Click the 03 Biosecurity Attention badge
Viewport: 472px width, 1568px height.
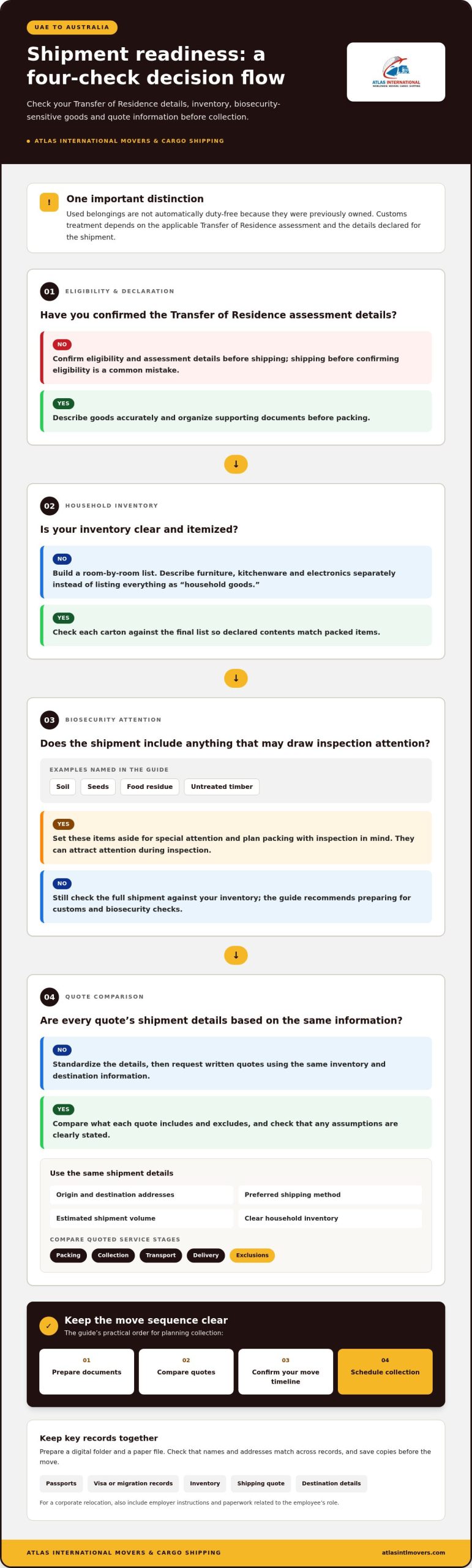[50, 720]
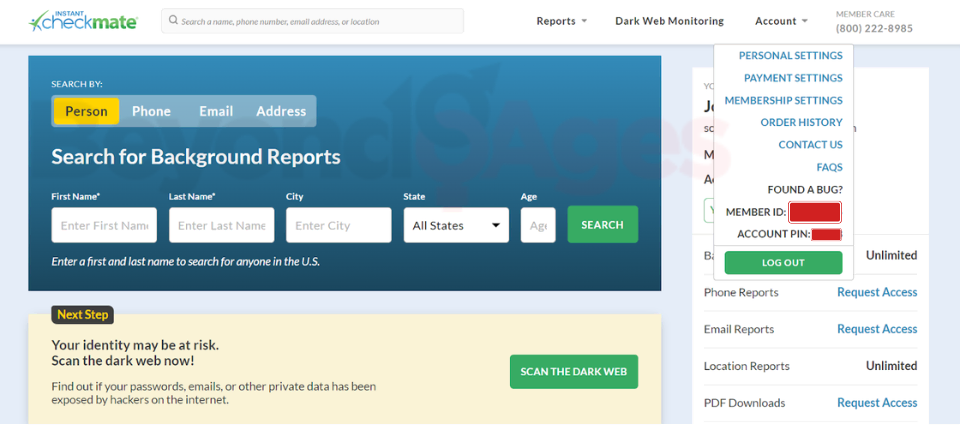Click the magnifier icon in search bar

coord(173,21)
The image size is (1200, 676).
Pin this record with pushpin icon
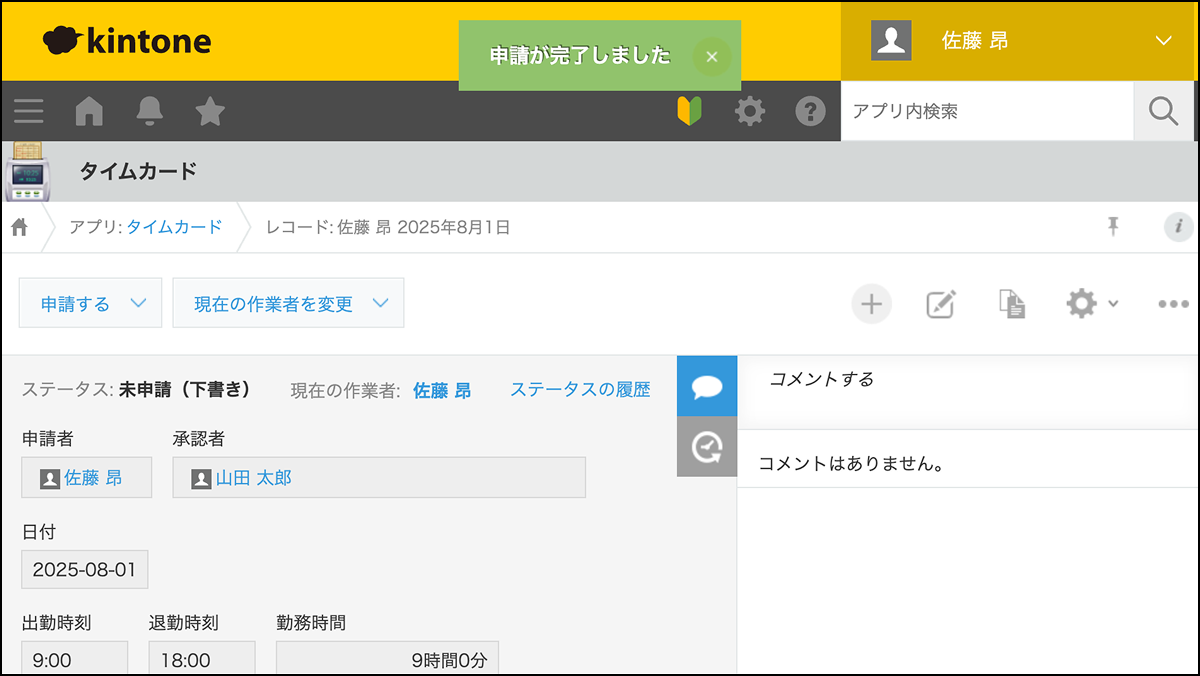pos(1113,227)
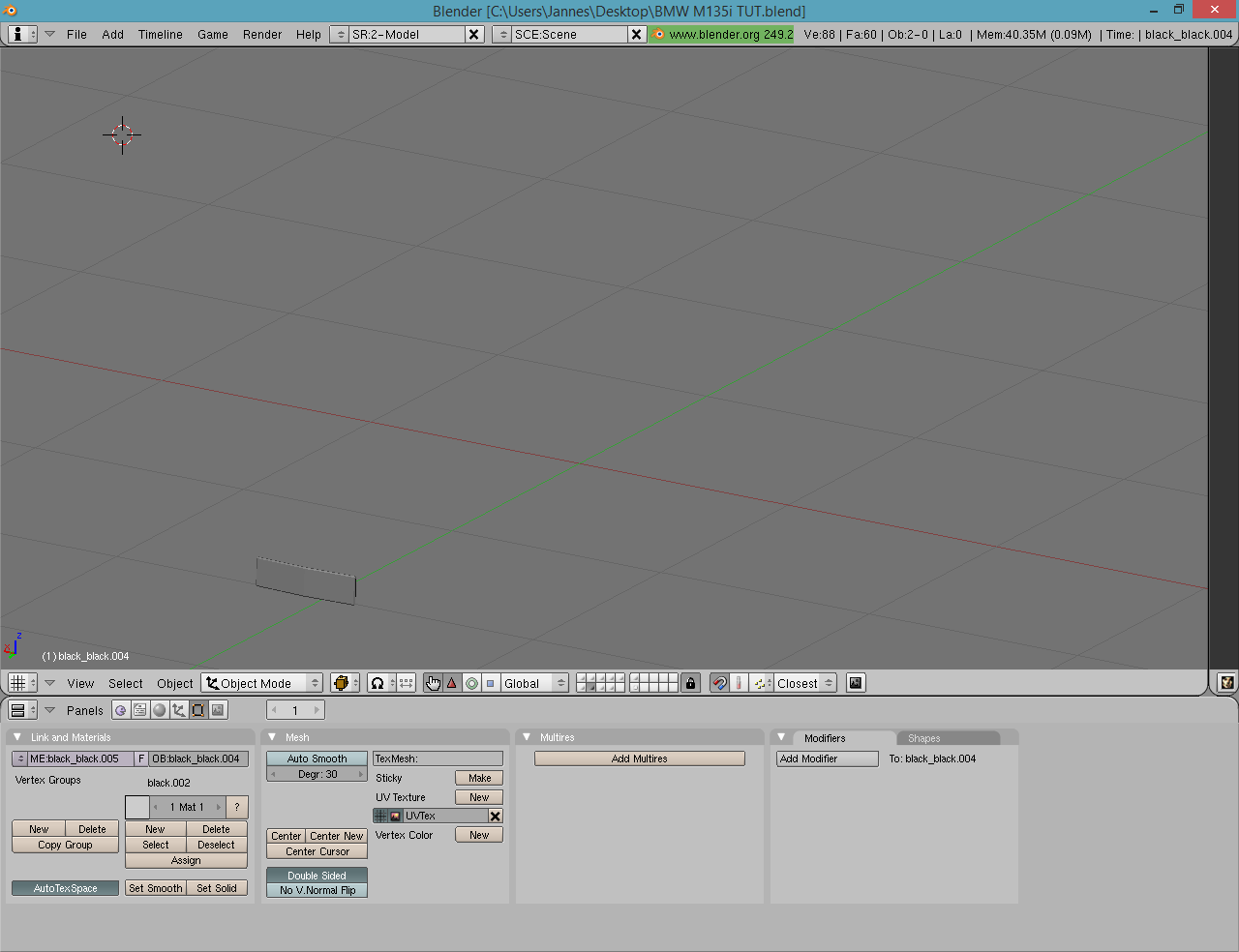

## Do this
Reproduce every entry above verbatim, leaving out the pictures.

## Worked solution
Click the 03 Biosecurity Attention badge
Viewport: 472px width, 1568px height.
[50, 720]
Click the magnifier icon in search bar

coord(173,21)
The image size is (1200, 676).
Pin this record with pushpin icon
pos(1113,227)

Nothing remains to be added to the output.